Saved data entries
---

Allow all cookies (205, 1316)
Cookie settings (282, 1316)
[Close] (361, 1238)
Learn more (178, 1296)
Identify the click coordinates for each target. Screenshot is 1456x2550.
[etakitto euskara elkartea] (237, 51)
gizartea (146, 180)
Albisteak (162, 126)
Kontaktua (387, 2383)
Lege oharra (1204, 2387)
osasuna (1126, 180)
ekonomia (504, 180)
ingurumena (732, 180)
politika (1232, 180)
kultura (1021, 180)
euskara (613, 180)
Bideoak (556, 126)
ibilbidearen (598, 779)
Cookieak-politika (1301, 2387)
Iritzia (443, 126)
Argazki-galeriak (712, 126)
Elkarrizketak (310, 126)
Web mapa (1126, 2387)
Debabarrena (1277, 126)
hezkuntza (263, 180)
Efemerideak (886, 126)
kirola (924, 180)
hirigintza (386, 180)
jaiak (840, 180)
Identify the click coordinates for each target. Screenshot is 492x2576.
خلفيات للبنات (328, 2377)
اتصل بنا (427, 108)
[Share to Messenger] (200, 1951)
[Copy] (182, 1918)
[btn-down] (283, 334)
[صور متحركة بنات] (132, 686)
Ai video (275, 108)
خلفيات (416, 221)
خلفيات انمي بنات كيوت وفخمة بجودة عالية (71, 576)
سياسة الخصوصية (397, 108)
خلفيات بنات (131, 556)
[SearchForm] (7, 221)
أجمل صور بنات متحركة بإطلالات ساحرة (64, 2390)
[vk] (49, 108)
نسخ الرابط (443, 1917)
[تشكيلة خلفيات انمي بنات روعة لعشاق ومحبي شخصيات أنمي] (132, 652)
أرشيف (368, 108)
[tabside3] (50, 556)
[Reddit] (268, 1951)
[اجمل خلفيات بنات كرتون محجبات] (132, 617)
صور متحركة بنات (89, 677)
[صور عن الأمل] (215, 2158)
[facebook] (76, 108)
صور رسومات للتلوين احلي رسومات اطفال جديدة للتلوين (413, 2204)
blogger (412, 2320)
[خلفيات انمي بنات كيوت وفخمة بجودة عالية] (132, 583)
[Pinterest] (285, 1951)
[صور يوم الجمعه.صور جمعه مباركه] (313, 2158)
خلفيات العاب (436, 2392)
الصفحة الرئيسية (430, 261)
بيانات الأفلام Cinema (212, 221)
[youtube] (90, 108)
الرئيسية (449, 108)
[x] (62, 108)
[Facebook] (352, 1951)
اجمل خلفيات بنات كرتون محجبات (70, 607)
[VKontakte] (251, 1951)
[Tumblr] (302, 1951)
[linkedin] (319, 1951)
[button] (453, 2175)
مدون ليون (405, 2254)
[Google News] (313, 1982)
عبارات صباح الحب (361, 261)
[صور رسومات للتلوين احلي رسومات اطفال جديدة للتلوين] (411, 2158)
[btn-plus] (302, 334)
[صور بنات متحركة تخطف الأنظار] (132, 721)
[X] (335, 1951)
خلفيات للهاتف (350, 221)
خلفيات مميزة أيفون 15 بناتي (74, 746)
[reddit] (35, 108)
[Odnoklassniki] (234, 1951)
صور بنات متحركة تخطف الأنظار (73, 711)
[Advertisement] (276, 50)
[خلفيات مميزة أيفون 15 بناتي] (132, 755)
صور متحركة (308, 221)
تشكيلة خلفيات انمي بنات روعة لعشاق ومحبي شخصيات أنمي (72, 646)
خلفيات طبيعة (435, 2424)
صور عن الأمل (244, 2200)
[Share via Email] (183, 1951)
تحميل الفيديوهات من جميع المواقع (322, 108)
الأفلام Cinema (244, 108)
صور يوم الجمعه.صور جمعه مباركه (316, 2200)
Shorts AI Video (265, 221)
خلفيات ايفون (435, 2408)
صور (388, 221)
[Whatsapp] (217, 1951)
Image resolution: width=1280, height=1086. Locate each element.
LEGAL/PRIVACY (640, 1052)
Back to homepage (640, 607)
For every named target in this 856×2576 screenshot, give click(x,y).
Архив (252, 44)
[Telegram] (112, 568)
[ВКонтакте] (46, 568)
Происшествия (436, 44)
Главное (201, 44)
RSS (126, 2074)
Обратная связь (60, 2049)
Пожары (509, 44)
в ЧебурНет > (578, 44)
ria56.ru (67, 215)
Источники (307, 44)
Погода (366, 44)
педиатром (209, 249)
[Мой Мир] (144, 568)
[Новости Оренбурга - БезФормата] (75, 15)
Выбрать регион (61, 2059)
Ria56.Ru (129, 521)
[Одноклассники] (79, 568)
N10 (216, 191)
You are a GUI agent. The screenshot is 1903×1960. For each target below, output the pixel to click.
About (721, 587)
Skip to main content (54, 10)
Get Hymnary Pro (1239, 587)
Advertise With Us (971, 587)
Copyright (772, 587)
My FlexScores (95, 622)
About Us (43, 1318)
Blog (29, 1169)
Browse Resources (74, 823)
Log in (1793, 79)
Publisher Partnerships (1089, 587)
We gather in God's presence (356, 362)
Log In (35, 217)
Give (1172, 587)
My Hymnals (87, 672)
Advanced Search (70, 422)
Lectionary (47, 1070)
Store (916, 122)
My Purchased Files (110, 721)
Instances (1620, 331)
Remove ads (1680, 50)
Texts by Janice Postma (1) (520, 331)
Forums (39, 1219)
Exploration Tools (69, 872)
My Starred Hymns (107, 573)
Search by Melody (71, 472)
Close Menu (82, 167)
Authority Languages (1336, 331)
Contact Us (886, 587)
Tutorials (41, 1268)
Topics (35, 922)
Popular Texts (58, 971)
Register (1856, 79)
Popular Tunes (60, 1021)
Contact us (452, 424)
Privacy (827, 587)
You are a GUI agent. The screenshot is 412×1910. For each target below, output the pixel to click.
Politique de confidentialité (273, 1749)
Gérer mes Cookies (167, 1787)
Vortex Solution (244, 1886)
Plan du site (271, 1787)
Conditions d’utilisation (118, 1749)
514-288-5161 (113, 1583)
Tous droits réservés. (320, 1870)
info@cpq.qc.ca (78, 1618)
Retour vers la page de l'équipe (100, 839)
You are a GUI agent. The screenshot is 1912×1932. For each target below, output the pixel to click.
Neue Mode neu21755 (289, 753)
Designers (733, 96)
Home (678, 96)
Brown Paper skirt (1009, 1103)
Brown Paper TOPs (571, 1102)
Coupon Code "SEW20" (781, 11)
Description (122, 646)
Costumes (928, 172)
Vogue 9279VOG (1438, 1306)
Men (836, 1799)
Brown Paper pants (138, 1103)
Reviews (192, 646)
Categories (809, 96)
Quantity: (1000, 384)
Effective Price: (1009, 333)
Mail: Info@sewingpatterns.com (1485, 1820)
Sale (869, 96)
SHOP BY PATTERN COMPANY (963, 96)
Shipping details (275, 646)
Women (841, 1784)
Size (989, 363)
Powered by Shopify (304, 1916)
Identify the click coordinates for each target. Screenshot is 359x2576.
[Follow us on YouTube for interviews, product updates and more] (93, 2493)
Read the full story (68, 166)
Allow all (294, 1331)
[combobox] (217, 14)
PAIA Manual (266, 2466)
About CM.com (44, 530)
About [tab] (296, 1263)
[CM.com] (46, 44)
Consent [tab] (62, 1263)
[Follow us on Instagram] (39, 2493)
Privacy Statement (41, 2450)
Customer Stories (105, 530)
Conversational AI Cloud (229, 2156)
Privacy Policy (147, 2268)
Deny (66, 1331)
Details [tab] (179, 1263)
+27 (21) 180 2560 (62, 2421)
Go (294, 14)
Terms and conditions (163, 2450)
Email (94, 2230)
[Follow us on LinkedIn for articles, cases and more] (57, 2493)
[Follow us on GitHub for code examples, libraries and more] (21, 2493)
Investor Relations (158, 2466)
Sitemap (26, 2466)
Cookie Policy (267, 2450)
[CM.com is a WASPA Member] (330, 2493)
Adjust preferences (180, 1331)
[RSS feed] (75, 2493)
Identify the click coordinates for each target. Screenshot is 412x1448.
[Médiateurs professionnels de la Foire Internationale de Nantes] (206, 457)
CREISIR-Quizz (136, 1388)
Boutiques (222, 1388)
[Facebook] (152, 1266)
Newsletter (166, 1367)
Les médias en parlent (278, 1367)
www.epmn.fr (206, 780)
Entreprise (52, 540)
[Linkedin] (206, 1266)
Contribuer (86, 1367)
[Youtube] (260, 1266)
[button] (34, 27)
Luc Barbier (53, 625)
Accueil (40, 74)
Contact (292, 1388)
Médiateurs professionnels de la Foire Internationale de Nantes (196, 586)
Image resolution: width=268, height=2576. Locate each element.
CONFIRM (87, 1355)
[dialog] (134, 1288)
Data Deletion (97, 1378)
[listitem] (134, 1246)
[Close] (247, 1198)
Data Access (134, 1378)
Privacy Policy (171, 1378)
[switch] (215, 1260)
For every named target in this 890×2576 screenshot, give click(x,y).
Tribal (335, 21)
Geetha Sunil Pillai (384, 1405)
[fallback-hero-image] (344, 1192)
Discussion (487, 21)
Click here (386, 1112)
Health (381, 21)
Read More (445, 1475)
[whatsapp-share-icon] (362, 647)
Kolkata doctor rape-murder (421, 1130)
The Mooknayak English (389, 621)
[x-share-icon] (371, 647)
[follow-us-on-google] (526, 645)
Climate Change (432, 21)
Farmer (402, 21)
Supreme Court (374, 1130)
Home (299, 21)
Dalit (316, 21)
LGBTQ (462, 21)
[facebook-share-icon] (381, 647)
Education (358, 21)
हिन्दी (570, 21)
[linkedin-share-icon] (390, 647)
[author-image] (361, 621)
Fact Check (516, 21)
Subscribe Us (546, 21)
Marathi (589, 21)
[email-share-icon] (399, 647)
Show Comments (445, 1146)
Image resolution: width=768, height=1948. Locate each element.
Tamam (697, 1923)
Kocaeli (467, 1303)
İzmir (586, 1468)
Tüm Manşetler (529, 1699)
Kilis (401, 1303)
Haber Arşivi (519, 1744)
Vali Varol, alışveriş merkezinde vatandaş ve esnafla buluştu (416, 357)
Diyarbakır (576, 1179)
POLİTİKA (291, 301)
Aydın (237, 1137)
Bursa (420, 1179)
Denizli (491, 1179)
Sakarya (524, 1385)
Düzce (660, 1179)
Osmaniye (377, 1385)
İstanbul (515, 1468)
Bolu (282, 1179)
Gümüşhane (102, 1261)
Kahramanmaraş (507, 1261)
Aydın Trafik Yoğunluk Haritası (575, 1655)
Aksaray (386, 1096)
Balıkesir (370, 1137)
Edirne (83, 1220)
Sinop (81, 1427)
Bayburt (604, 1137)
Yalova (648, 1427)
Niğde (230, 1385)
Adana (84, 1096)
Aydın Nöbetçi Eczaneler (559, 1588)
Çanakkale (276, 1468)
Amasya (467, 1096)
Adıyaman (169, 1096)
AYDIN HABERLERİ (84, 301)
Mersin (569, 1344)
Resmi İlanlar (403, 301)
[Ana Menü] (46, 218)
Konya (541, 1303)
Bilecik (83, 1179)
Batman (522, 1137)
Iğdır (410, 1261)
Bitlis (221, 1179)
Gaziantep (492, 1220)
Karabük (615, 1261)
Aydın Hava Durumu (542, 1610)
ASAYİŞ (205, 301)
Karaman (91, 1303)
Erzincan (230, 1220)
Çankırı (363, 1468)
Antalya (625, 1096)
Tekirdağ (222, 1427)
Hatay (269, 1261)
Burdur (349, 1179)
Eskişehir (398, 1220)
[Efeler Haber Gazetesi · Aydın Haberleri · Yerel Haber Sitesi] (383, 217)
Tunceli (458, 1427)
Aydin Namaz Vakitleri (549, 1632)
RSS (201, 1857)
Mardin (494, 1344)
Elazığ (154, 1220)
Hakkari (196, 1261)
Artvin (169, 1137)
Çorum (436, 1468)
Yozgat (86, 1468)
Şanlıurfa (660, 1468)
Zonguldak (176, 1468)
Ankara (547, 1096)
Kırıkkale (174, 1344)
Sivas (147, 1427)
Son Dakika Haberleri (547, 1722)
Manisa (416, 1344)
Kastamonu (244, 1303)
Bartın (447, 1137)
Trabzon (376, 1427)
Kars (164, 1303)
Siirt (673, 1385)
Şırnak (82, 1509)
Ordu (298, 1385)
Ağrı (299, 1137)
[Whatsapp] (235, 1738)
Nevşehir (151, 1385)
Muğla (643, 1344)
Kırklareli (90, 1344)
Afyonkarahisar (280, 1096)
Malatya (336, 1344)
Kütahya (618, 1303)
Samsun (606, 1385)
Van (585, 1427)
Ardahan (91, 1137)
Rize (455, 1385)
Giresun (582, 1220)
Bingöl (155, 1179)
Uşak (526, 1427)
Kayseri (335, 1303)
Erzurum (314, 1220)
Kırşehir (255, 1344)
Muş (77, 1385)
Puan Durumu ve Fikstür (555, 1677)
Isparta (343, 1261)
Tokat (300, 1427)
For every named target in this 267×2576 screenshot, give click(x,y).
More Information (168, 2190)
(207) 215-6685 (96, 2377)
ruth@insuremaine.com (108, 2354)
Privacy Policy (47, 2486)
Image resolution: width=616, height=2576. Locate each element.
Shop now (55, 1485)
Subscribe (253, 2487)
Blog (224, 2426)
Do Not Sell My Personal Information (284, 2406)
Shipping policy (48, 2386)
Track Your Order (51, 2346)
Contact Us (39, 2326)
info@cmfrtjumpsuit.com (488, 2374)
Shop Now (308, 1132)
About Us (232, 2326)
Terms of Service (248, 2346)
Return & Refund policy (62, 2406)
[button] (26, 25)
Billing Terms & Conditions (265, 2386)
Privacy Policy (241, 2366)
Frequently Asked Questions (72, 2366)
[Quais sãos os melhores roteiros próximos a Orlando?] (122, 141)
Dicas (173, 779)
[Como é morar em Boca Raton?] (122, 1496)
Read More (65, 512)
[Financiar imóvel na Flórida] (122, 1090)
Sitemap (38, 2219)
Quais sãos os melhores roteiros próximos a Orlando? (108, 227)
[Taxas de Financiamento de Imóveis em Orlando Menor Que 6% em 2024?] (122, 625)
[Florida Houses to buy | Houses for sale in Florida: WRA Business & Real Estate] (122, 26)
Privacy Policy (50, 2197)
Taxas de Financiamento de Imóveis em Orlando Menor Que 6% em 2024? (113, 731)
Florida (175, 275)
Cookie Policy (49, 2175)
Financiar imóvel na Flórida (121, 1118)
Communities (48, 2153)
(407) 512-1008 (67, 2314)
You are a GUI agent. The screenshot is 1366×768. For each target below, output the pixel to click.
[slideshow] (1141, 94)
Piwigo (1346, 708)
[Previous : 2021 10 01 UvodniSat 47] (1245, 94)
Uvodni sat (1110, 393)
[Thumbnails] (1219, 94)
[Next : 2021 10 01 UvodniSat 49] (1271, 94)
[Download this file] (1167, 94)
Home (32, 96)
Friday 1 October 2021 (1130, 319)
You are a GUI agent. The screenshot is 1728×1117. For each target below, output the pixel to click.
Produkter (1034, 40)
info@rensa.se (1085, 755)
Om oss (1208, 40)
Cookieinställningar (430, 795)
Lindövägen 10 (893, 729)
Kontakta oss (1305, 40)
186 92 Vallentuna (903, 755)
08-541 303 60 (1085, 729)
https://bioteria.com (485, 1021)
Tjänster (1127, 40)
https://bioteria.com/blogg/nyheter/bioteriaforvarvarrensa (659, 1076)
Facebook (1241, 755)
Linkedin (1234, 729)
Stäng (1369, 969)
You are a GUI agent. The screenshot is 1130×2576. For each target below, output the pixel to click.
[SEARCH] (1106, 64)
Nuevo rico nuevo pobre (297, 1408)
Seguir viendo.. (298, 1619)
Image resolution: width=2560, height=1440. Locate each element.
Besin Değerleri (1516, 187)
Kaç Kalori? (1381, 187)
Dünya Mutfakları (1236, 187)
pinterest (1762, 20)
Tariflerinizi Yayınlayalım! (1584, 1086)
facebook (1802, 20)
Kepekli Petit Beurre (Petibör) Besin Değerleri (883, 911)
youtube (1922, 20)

---

[WHAT THE TASK REQUIRES] Once you find the line with "Kırklareli (90, 1344)" in the entries above, output it and each line after it up to and including the line with "Do Not Sell", and nothing else.

[ANSWER BELOW]
Kırklareli (90, 1344)
Afyonkarahisar (280, 1096)
Malatya (336, 1344)
Kütahya (618, 1303)
Samsun (606, 1385)
Van (585, 1427)
Ardahan (91, 1137)
Rize (455, 1385)
Giresun (582, 1220)
Bingöl (155, 1179)
Uşak (526, 1427)
Kayseri (335, 1303)
Erzurum (314, 1220)
Kırşehir (255, 1344)
Muş (77, 1385)
Puan Durumu ve Fikstür (555, 1677)
Isparta (343, 1261)
Tokat (300, 1427)
For every named target in this 267×2576 screenshot, give click(x,y).
More Information (168, 2190)
(207) 215-6685 (96, 2377)
ruth@insuremaine.com (108, 2354)
Privacy Policy (47, 2486)
Image resolution: width=616, height=2576. Locate each element.
Shop now (55, 1485)
Subscribe (253, 2487)
Blog (224, 2426)
Do Not Sell My Personal Information (284, 2406)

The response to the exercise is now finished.